Research Article

Reliability of Extended Kalman Filtering Technic on Vehicle Mass Estimation

Volume: 5 Number: 1 June 30, 2021
EN

Reliability of Extended Kalman Filtering Technic on Vehicle Mass Estimation

Abstract

In this paper, vehicle mass estimation problem was researched by the Kalman Filtering process to investigate the effectiveness of Extended Kalman Filter technique on mass estimation, which has widely been studied on the related literature with all the successful results. For the purpose, a longitudinal vehicle dynamics model was developed, and the equations were transformed into the well-known state space form. Nonlinear problem in its nature was discretised and linearized by using Euler method. In addition, road slope was calculated by a road slope inclinometer logic. IPG CarMaker® was utilized to overcome the nonlinearities, design the test environment and the conditions, as it was observed that the simulation results were not met the expectations with the logged vehicle physical test data.
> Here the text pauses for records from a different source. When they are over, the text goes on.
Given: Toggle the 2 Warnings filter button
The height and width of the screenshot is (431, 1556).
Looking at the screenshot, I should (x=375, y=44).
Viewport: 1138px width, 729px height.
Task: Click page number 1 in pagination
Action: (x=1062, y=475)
Several test scenarios were run to simulate level and wavy road with different vehicle speeds. The results showed that the Extended Kalman Filter could provide a reasonable convergence when the initial values were correctly selected, no nonlinear issue occurred and certain tuning parameters were defined with stable boundary conditions for mass estimation.

Keywords

Supporting Institution

Groupe Renault

Project Number

3170303

Thanks

TUBITAK-TEYDEB

References

  1. [1] Lingman, P., Schmidtbauer, B. (2002). Road Slope and Vehicle Mass Estimation Using Kalman Filtering. International Journal of Vehicle Mechanics and Mobility, 37 (1):12-23.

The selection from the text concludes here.